'''

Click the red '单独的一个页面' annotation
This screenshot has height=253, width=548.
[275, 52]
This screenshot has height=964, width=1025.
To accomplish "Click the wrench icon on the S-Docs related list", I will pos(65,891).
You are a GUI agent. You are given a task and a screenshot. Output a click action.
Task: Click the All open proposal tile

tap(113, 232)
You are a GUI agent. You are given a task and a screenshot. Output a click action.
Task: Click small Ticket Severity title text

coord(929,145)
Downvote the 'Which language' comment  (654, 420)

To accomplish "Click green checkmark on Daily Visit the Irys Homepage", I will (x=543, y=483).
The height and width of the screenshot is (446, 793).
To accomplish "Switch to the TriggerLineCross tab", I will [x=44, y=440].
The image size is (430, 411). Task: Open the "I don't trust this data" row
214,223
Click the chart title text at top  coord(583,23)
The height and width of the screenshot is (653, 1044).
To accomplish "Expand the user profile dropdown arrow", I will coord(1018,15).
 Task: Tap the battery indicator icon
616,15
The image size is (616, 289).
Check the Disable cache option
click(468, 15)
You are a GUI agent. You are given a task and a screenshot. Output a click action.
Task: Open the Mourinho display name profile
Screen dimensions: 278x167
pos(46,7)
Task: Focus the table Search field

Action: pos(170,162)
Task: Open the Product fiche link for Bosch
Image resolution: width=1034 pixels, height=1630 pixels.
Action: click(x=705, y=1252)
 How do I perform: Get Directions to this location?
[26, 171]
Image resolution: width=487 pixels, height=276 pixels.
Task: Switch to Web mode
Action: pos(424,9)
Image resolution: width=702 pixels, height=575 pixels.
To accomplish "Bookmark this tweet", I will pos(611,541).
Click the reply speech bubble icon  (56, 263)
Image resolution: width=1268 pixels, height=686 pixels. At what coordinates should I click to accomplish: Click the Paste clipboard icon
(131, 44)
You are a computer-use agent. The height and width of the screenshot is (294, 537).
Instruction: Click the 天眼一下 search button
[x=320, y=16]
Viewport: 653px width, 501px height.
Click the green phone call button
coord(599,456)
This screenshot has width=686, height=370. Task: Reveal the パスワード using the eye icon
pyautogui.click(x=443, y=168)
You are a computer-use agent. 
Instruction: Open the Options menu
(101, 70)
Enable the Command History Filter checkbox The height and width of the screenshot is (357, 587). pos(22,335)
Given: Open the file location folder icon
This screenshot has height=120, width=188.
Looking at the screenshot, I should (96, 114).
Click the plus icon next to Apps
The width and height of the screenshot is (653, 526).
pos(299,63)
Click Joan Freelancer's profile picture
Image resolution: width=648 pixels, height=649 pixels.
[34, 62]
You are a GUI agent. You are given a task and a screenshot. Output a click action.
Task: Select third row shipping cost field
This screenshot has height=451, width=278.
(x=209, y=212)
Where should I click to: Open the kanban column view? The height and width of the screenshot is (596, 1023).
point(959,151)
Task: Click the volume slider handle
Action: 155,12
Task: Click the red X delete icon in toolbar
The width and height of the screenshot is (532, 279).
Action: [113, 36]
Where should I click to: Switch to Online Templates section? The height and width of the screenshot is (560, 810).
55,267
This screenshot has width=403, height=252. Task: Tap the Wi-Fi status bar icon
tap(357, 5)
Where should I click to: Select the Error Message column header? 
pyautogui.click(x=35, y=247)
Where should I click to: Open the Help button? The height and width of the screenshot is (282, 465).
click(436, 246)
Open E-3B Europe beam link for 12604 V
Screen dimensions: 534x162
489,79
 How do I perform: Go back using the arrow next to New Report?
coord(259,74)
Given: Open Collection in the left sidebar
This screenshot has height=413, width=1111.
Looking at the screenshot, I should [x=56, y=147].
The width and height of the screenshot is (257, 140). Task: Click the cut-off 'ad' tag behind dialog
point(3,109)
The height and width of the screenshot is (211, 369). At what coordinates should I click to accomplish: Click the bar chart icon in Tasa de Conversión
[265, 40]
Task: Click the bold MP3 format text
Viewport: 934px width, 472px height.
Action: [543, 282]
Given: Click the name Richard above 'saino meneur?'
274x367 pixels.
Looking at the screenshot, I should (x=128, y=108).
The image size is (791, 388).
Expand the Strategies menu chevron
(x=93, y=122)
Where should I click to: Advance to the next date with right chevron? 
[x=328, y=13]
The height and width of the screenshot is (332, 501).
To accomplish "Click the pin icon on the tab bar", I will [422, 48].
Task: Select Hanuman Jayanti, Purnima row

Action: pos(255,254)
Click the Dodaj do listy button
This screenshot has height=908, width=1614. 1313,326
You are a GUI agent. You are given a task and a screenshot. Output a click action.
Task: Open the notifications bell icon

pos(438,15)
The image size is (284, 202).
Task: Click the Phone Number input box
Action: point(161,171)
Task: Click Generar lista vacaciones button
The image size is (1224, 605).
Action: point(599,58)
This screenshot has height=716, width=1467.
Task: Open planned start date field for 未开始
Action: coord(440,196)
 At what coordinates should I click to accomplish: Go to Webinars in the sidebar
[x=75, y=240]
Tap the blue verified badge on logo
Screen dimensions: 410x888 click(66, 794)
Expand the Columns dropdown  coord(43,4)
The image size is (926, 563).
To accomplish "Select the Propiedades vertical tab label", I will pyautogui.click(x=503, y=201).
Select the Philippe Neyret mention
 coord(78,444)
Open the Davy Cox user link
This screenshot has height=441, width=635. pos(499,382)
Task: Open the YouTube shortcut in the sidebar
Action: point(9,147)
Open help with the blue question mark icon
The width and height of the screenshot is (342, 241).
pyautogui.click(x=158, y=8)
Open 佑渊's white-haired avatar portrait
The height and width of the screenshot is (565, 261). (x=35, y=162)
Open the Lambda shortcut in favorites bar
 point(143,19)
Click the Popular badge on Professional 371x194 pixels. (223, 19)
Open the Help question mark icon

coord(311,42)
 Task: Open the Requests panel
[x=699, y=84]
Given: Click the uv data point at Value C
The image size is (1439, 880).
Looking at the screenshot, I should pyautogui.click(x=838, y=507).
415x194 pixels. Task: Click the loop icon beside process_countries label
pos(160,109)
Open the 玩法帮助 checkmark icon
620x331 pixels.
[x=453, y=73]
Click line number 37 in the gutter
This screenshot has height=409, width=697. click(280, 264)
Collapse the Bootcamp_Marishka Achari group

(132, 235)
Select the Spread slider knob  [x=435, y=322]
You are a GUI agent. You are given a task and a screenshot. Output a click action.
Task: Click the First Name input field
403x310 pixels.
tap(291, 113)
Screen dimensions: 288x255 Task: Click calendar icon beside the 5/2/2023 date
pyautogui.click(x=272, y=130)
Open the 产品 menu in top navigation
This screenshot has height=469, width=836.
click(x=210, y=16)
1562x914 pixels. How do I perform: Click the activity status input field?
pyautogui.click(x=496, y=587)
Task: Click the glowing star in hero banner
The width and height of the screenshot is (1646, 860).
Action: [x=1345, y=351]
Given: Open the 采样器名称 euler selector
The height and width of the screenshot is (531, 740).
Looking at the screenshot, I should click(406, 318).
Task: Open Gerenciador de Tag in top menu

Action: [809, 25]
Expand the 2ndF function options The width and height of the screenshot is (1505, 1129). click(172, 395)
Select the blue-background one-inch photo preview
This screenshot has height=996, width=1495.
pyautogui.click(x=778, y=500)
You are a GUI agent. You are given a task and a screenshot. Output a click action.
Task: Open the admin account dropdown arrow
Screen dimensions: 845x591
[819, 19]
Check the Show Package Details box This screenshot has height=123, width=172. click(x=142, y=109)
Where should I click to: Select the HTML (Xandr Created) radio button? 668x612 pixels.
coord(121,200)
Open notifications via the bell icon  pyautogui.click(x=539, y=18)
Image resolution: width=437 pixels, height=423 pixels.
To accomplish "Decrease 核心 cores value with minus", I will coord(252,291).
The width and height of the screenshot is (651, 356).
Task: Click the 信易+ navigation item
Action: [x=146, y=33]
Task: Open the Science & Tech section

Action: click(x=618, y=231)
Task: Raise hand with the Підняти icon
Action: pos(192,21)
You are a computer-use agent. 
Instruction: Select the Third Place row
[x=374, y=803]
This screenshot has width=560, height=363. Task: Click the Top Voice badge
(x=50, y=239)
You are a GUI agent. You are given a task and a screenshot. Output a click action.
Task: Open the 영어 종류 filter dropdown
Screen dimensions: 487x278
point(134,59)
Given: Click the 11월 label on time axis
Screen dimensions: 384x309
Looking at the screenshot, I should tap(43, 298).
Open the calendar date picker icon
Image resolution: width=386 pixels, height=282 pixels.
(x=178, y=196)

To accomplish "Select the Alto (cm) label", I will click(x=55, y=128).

'''

Your response should be made up of the lines in the data that contain the word "checkmark".

To accomplish "Click green checkmark on Daily Visit the Irys Homepage", I will (x=543, y=483).
Open the 玩法帮助 checkmark icon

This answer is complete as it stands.